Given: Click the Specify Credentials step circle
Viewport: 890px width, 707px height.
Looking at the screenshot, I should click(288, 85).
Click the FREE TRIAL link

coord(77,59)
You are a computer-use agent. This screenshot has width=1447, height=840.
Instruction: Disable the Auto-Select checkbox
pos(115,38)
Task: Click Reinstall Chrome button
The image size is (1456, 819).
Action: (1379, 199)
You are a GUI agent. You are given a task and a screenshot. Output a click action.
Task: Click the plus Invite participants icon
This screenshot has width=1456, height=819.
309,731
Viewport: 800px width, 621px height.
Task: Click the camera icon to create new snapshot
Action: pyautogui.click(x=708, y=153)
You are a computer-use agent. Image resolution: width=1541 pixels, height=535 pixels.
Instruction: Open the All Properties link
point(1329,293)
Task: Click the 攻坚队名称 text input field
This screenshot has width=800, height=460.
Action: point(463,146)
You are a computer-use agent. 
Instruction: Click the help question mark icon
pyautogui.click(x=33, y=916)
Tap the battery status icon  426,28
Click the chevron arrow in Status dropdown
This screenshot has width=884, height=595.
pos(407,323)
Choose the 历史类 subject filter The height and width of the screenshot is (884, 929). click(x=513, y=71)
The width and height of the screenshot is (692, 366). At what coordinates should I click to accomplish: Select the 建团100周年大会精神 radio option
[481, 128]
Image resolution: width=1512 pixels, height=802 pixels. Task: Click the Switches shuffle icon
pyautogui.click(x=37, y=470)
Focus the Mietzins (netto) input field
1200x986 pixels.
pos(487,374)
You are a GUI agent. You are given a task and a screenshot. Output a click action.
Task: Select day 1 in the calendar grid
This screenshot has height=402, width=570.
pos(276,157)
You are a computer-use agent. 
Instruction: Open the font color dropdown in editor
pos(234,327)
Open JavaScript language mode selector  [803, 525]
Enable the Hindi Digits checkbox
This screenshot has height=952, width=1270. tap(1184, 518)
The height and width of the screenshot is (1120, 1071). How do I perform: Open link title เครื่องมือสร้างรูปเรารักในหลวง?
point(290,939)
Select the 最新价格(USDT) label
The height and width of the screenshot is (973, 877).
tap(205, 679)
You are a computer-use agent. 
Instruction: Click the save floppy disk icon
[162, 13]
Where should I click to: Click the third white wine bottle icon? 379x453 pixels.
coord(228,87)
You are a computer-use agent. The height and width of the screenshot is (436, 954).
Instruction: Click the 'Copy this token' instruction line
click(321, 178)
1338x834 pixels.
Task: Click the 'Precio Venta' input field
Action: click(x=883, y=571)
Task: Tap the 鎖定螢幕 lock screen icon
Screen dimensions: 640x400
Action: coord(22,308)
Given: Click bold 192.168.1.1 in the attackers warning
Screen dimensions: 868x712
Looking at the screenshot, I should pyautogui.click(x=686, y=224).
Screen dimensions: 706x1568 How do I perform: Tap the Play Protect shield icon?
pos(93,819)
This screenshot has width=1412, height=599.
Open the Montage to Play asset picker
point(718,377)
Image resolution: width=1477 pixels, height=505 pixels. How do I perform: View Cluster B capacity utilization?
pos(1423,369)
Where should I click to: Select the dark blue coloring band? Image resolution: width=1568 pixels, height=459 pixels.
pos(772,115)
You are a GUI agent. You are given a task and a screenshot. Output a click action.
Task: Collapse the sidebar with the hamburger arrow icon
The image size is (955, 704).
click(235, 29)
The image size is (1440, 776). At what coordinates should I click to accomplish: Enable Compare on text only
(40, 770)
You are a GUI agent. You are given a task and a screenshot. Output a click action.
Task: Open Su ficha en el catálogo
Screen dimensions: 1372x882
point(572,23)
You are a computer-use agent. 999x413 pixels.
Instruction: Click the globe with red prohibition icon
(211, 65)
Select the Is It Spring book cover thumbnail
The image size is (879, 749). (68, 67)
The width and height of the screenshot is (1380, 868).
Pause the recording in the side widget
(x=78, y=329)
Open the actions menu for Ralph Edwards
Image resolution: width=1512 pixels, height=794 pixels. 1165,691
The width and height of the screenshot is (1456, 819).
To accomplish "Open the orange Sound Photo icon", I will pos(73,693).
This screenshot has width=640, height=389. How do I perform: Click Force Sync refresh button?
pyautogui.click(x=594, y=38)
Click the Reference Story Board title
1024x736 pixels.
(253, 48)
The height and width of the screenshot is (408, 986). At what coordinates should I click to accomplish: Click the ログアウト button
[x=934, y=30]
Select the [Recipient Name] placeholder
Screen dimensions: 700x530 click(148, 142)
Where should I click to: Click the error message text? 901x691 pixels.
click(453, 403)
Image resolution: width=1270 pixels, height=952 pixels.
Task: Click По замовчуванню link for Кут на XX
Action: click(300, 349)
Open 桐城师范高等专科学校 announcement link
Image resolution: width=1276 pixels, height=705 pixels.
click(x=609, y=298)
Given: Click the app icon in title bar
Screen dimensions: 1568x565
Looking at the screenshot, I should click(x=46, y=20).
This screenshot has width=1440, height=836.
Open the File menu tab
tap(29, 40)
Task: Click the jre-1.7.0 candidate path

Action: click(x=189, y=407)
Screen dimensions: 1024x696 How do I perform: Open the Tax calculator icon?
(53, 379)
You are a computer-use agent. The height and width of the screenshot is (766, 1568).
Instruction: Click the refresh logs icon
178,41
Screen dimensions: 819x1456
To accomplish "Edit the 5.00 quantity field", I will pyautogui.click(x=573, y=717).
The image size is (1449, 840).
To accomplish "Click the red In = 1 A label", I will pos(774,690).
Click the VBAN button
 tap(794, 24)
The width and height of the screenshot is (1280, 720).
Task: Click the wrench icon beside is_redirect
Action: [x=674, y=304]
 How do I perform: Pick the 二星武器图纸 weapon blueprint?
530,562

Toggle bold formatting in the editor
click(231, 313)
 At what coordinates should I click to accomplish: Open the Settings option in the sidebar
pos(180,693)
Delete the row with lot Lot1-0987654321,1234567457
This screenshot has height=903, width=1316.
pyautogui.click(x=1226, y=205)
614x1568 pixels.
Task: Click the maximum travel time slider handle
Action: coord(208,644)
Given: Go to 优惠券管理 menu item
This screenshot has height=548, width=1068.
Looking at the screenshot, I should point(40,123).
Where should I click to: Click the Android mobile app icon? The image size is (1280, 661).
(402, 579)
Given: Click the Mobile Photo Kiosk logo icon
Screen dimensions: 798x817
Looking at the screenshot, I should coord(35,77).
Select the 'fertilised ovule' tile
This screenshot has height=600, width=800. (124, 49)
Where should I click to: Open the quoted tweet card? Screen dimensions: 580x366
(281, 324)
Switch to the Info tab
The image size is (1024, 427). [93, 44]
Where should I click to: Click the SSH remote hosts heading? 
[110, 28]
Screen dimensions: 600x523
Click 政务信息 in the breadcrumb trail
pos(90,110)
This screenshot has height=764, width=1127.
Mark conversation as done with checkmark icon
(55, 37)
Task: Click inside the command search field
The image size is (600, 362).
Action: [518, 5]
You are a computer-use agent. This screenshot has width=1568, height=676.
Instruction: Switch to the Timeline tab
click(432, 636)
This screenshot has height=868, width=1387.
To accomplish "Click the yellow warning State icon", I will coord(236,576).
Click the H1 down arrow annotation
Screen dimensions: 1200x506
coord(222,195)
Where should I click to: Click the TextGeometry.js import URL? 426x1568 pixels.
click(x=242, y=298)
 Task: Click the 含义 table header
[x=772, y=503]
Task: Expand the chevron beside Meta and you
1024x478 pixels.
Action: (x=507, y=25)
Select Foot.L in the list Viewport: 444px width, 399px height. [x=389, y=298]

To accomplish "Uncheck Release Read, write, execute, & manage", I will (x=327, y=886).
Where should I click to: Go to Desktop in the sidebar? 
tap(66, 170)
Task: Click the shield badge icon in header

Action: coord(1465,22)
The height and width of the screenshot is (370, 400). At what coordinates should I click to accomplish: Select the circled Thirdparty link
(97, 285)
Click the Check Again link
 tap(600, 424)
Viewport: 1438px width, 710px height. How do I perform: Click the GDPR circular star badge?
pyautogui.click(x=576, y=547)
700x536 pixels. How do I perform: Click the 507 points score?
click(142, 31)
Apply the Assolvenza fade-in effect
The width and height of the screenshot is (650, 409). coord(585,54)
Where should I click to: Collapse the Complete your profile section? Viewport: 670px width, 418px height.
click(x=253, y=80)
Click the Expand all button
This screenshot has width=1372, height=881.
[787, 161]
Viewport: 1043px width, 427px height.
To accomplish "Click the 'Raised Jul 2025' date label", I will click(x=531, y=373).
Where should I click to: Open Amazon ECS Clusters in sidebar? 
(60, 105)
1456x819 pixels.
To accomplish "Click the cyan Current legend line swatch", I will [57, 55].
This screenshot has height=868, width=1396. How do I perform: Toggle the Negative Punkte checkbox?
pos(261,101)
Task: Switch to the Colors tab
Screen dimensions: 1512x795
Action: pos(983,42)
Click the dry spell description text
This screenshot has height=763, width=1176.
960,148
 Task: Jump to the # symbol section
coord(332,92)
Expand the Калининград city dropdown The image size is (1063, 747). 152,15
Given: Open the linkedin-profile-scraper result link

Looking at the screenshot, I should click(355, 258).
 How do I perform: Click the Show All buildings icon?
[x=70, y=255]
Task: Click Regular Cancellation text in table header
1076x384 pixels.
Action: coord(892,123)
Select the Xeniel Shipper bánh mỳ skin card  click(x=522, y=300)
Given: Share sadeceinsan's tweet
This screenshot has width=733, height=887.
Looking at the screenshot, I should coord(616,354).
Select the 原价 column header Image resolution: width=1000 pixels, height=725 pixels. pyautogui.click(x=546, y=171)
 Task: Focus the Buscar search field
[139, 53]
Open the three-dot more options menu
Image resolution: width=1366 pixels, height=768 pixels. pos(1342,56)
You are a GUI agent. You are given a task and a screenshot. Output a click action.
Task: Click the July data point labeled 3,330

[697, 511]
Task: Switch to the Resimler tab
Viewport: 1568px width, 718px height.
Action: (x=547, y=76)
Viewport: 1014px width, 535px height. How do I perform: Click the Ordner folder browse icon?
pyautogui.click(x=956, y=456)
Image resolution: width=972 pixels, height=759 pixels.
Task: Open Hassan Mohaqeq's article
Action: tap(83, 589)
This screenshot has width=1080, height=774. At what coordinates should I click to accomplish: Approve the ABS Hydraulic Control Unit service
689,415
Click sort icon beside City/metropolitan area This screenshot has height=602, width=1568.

--------------------------------

* _Exercise_
Please count the lines in the records above that contain the word "editor". Reply with the number alone.

* _Task output_
2